**Problem to solve**
Transcribe verbatim the span of lines that opens with the line containing "contact@center4psy.com (423, 17)" and closes with the last line of the data below.

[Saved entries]
● ● ● ● ●

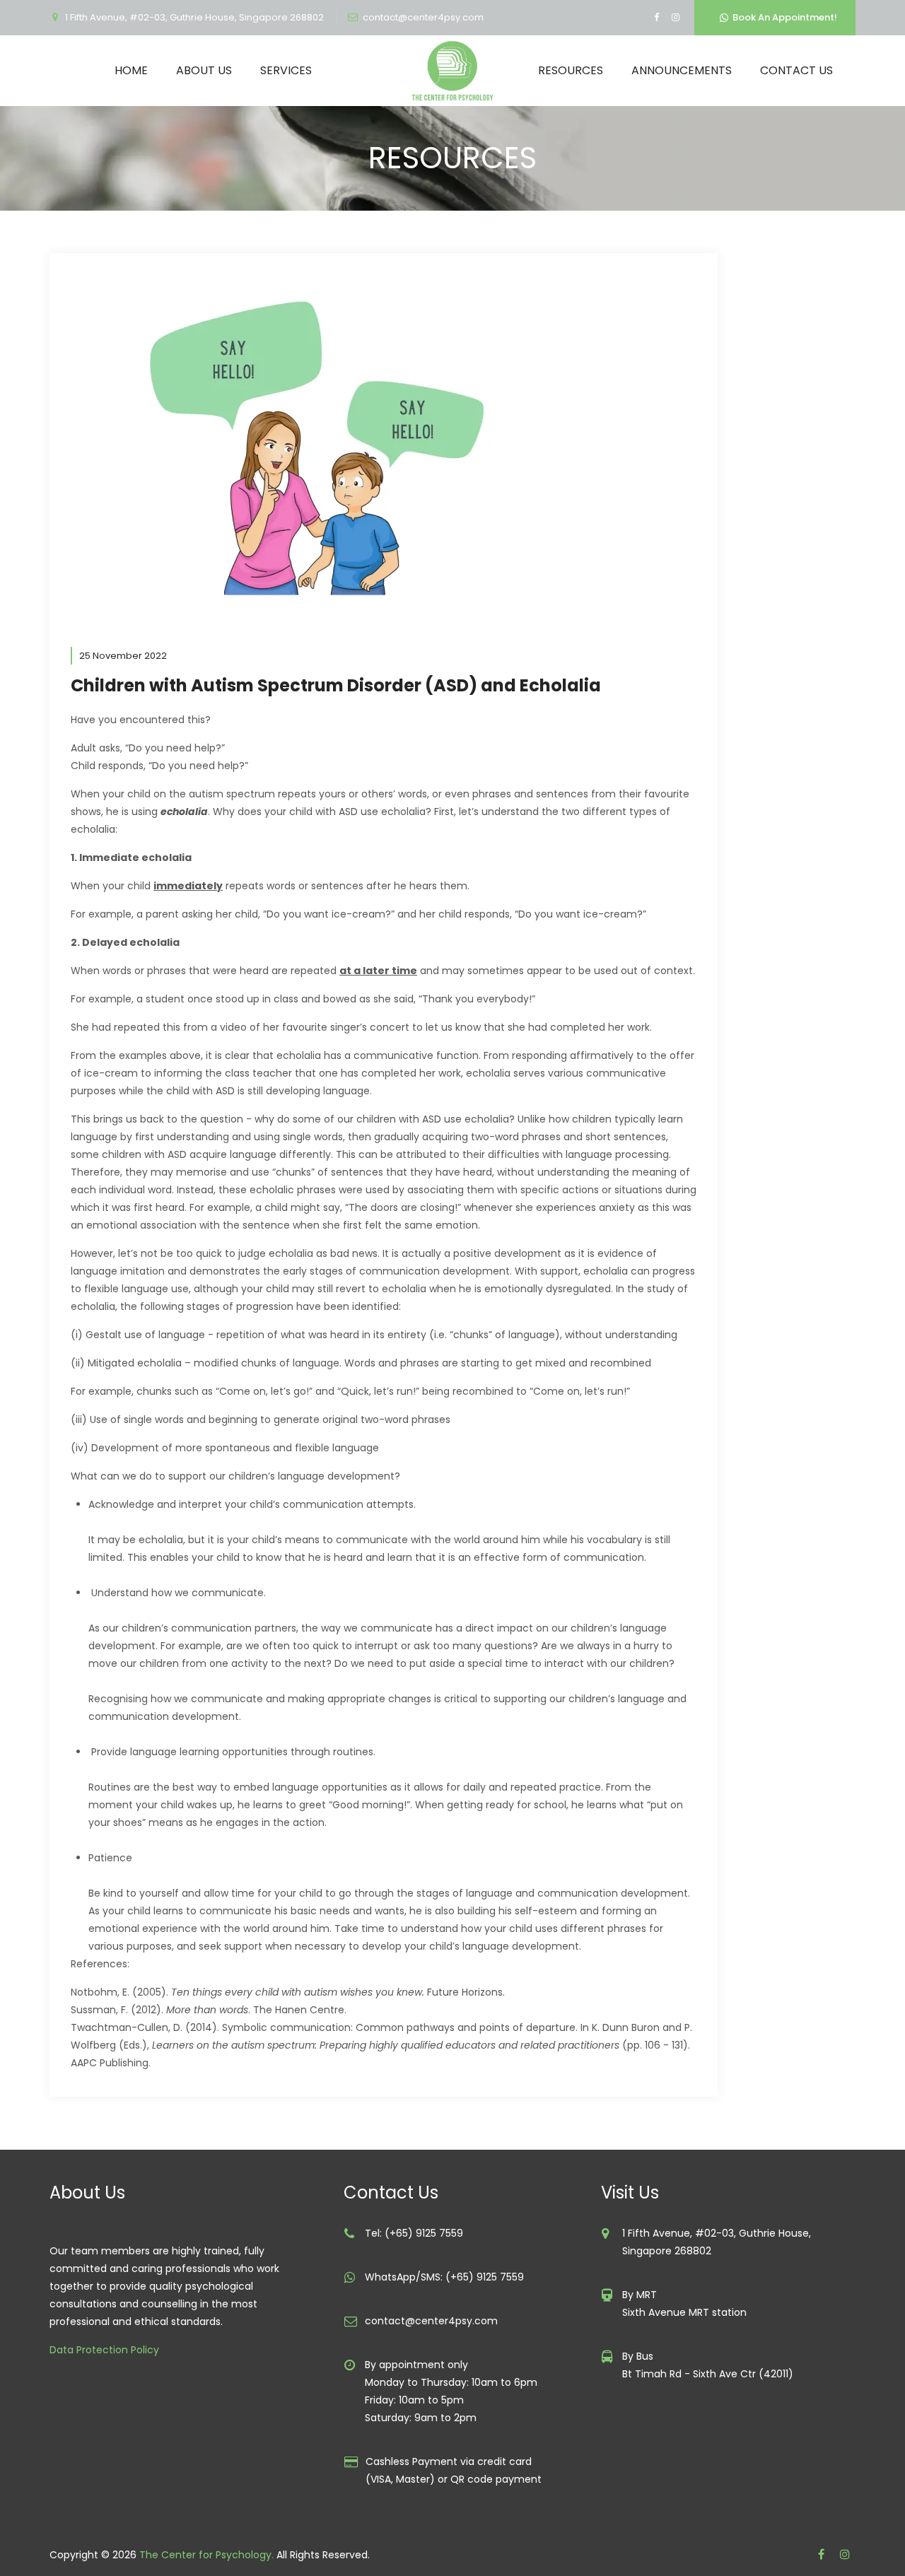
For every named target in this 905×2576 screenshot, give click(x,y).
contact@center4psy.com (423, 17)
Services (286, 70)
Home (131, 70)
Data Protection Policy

● ● ● ● ●

**Worked solution**
contact@center4psy.com (423, 17)
Services (286, 70)
Home (131, 70)
Data Protection Policy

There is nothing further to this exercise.